Um estigma que acompanhou sempre Eça de Queiroz, criado por toda a gente menos pela família.
Depois da Póvoa de Varzim, Eça de Queiroz viveu em Vila do Conde, onde foi baptizado a 1 de Dezembro de 1845, tendo depois sido enviado para casa dos avós paternos, um solar em Verdemilho, perto da cidade de Aveiro, onde brincou e cresceu.
Numa carta escrita descreveu-se a si próprio como "filho de Aveiro, educado na Costa Nova, quase peixe da ria …".
Aos dez anos vai estudar para o Porto, para o Colégio da Lapa" e depois vai para Coimbra onde cursou direito, como refere em Cartas Familiares "em Coimbra, na ardente e fantástica Coimbra do meu tempo ", e onde conheceu e privou com Antero de Quental, Oliveira Martins e Teófilo Braga, o grupo de intelectuais que formaram a Geração de 70.
A partir de Coimbra Eça de Queiroz correu o mundo. Passou por Lisboa, Évora e Leiria e assistiu à inauguração do Canal de Suez, conhecendo o Egipto e a Terra Santa.
Bom orador e bom argumentista seguiu a vida diplomática levando-o a La Havana, Newcastle, Bristol e Paris, onde veio a falecer nesta cidade aos 55 anos de idade, em 16 de Agosto de 1900, tendo sido o introdutor do realismo em Portugal.
Os seus livros e os seus inúmeros artigos em revistas e jornais relatam as vivências e os hábitos da sociedade do seu tempo.
Convicto das ideias socialistas entendia a importância da escrita para intervir na sociedade do seu tempo, criticando a classe política, o clero, a burguesia provinciana, os jornalistas, o povo …
"A sua pena era mordaz e impiedosa.

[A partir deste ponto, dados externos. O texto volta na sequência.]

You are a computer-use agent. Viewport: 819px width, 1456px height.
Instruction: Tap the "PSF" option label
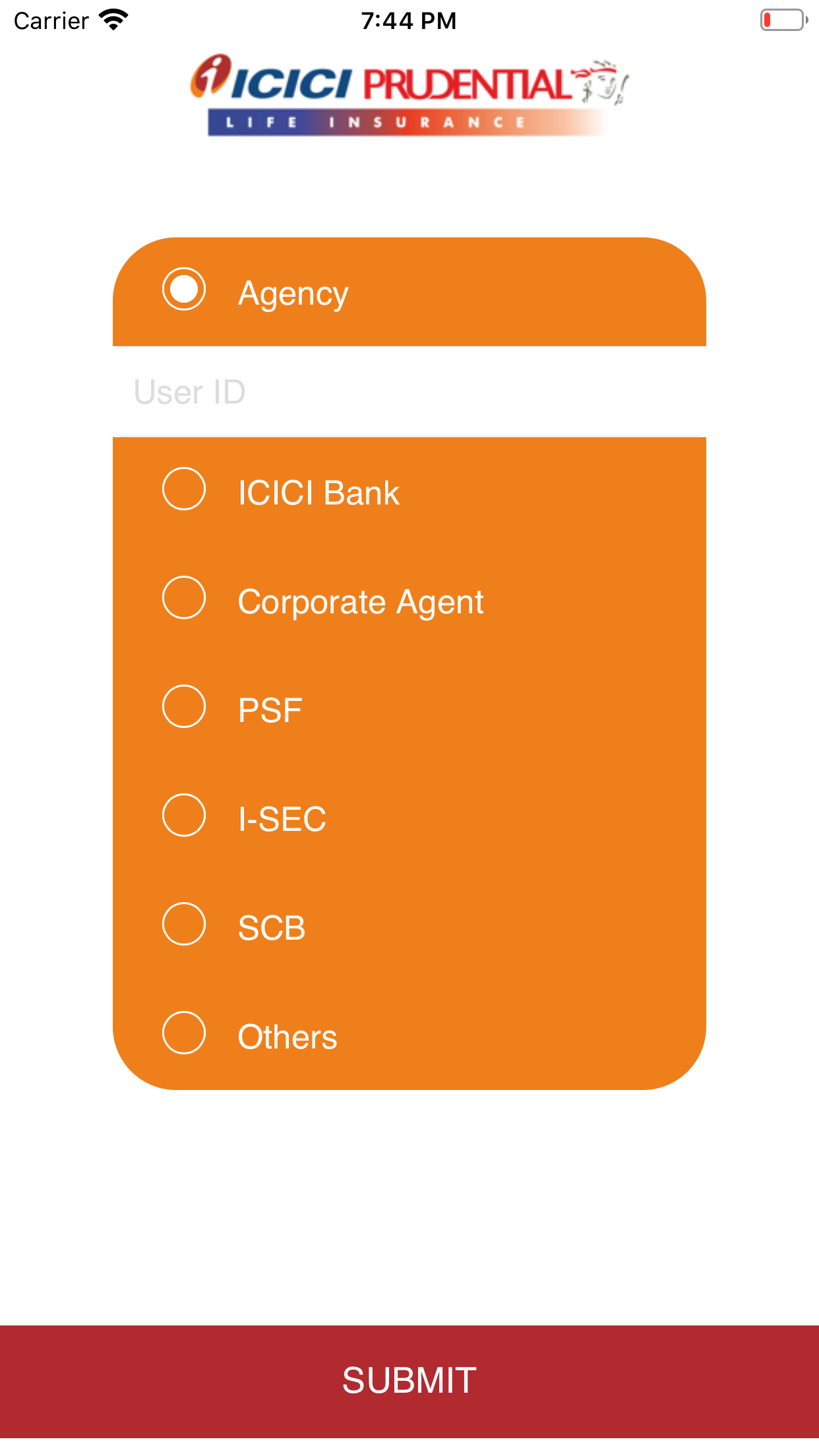pyautogui.click(x=270, y=711)
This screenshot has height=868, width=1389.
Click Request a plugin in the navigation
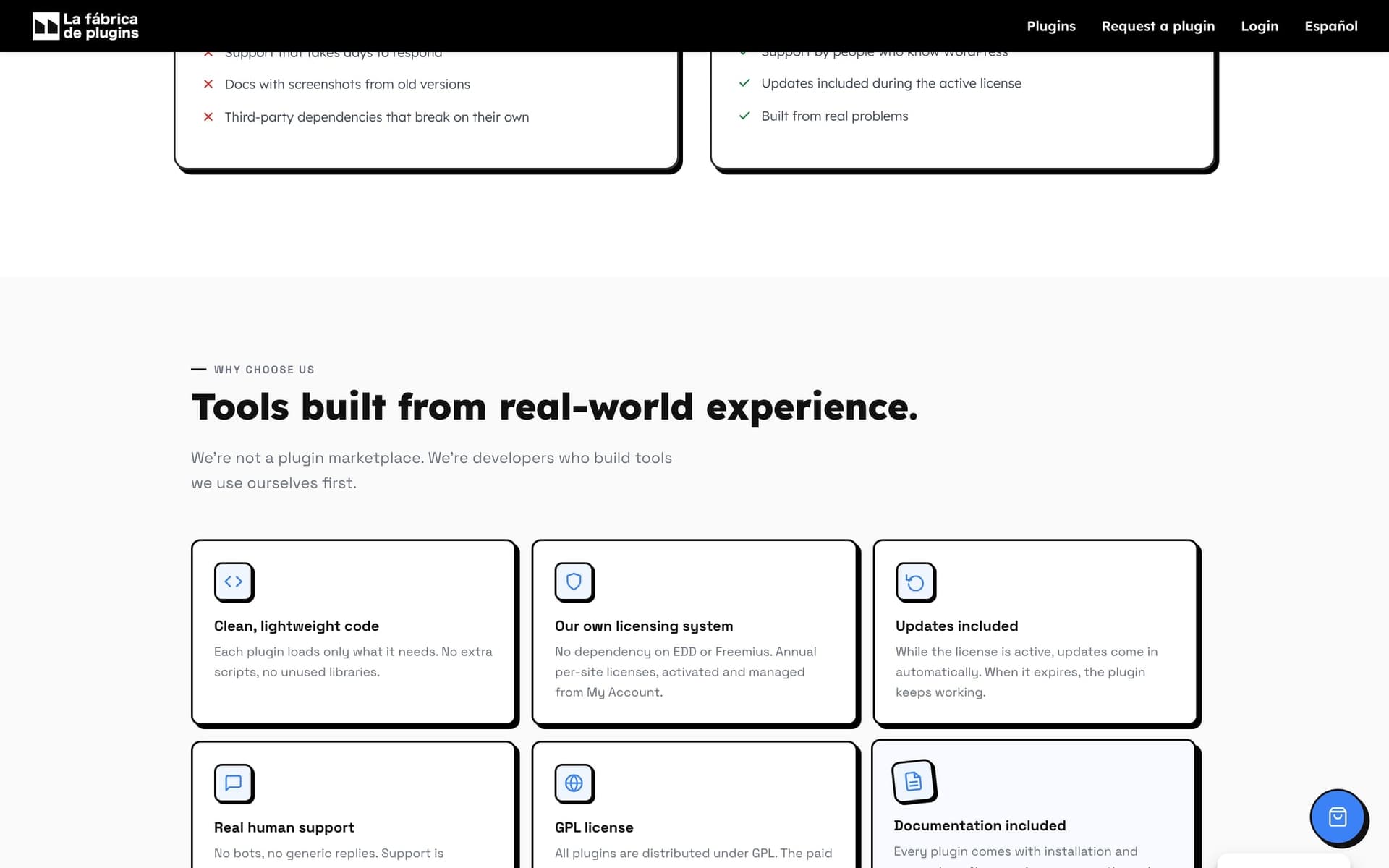[1158, 25]
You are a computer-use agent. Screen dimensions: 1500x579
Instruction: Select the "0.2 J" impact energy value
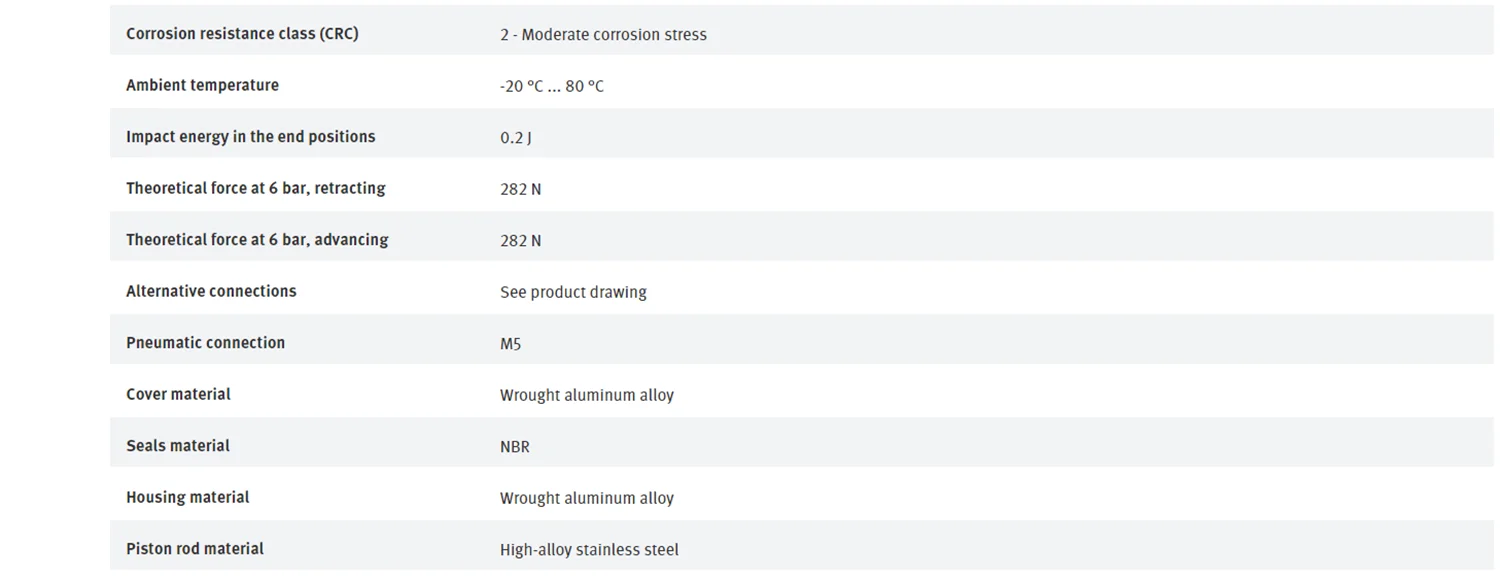click(515, 138)
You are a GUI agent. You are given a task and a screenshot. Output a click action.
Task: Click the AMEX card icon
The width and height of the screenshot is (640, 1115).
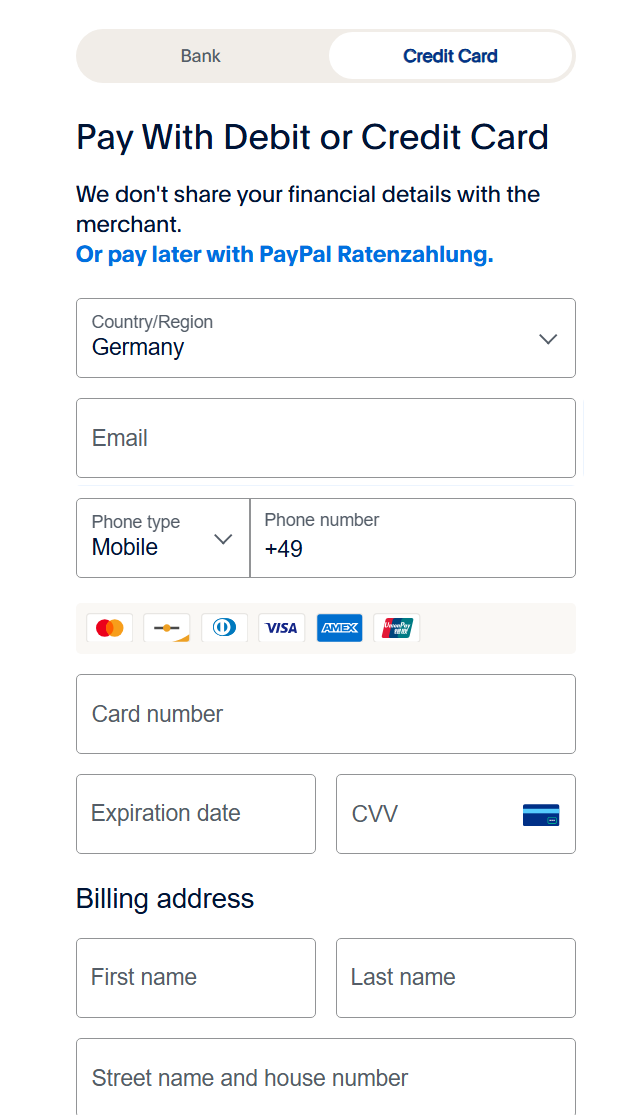pos(339,628)

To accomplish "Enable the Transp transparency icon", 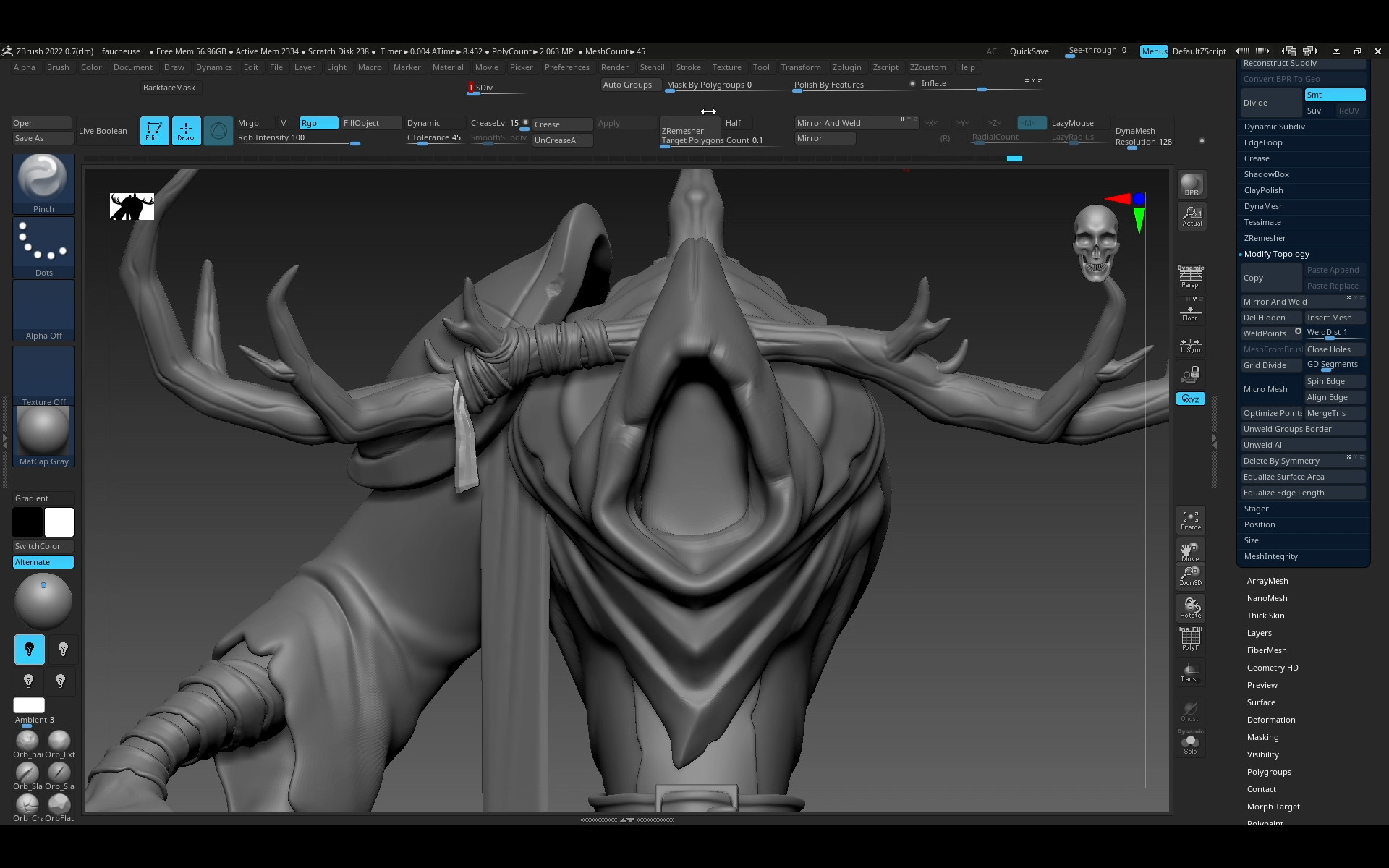I will tap(1190, 671).
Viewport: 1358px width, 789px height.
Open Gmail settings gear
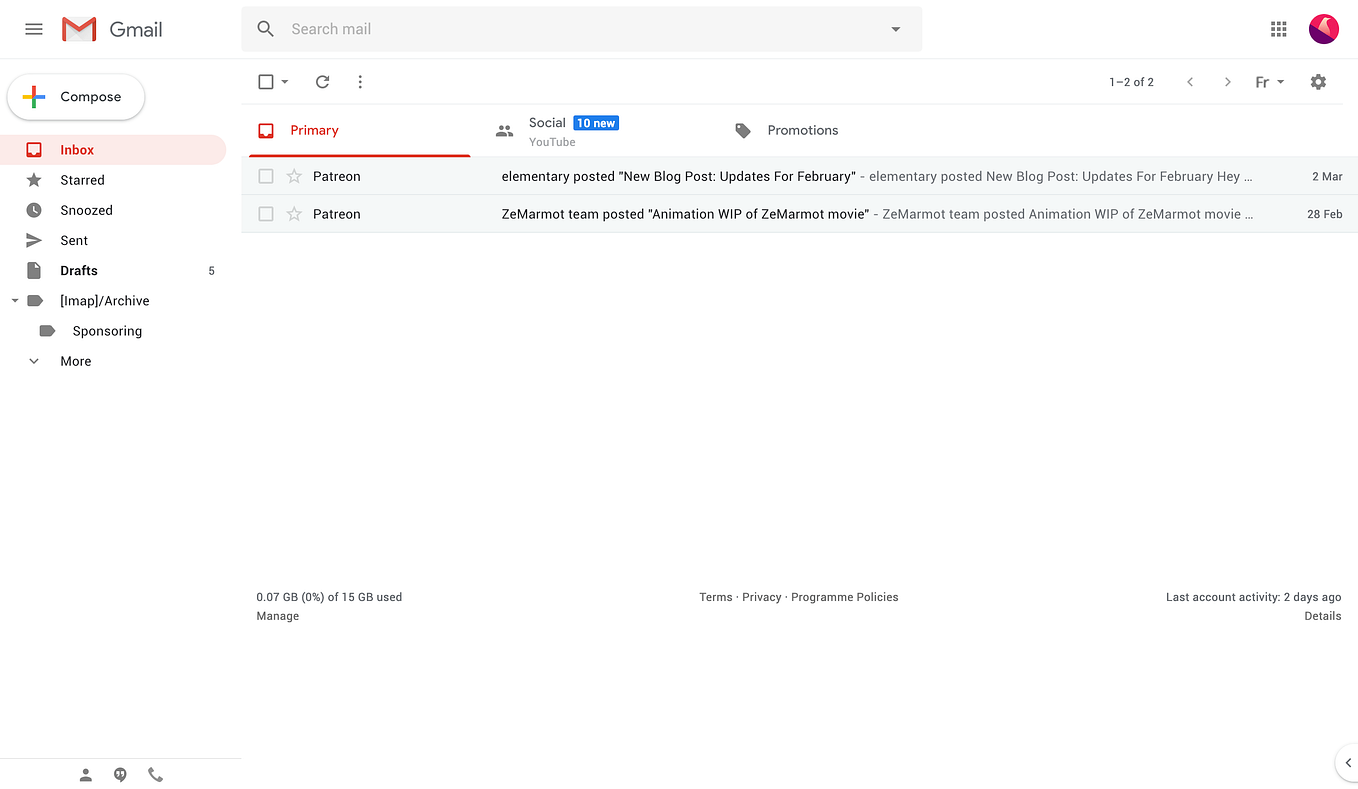[x=1318, y=81]
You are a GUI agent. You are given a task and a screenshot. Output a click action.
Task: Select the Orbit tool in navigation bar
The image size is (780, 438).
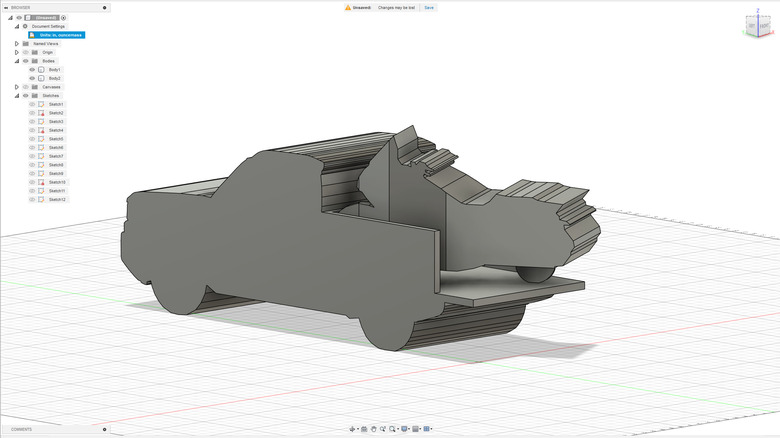(352, 429)
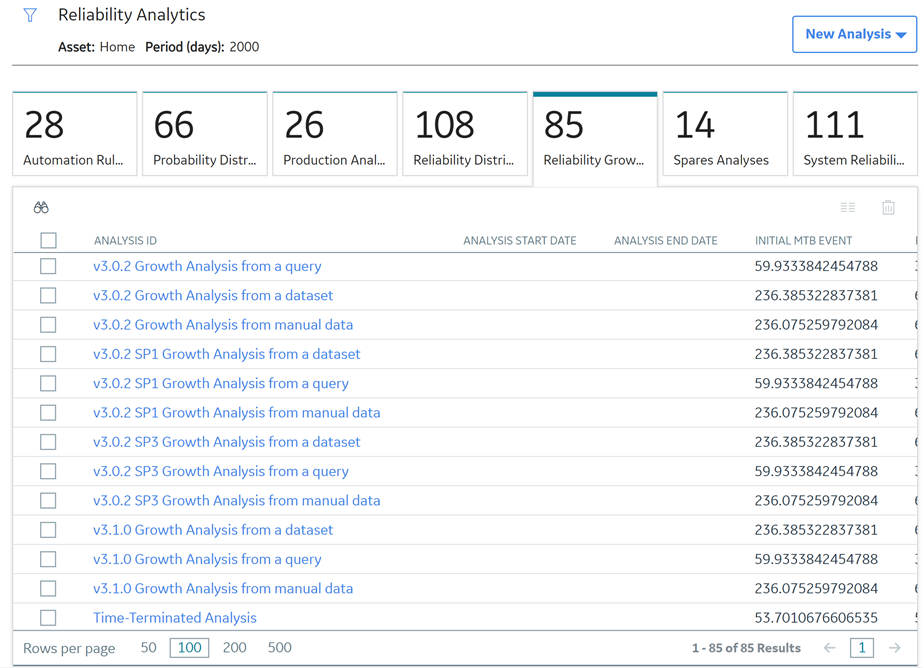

Clarividente, perspicaz e arguto foi um dos escritores mais marcantes do final do século XIX", como bem disse Maria José Areal "Eça de Queiroz foi o grande embaixador do nossa Pátria, da nossa língua e do nosso saber".
Um testemunho pessoal muito emotivo e muito interessante foi dado durante o jantar pelo orfeonista Artur Gigante.
Falou do tempo em que foi funcionário de finanças em Baião, no ano de 1969, e do relacionamento amistoso que teve com o neto do escritor - "D. Manuel" Eça de Queiroz - na altura presidente da câmara municipal de Baião e com a sua mãe Dona Maria Eça de Queiroz, filha do escritor, uma senhora com cerca de 80 anos, que lhe confidenciou que só muito tarde se apercebera da grandiosidade da obra literária de seu pai.
A filha definia o escritor seu pai como um homem frugal, contrapondo a imagem do lustroso e amigo poeta António Feijó, de Ponte de Lima, referindo-se a este como "o temível Feijó" pela sua grande apetência gastronómica.
Esta iniciativa do Orfeão, uma autêntica tertúlia cultural em diálogo com a assistência, foi muito apreciada e aplaudida pelos comensais que se deliciaram com a ementa gastronómica que lhes foi apresentada, terminando com um quente e saboroso "café de saco" tão típico do tempo em que viveu o escritor.
Maria José Areal agradeceu no final o simpático convite do Orfeão e fê-lo de uma forma singular, parafraseando o estilo do próprio Eça de Queiroz, o que foi muito apreciado e aplaudido, num escrito que se destaca em separado.
"O êxito desta iniciativa do Orfeão é o garante da sua continuidade no futuro", como foi realçado por Francisco Presa, com o agrado manifesto de todos os presentes.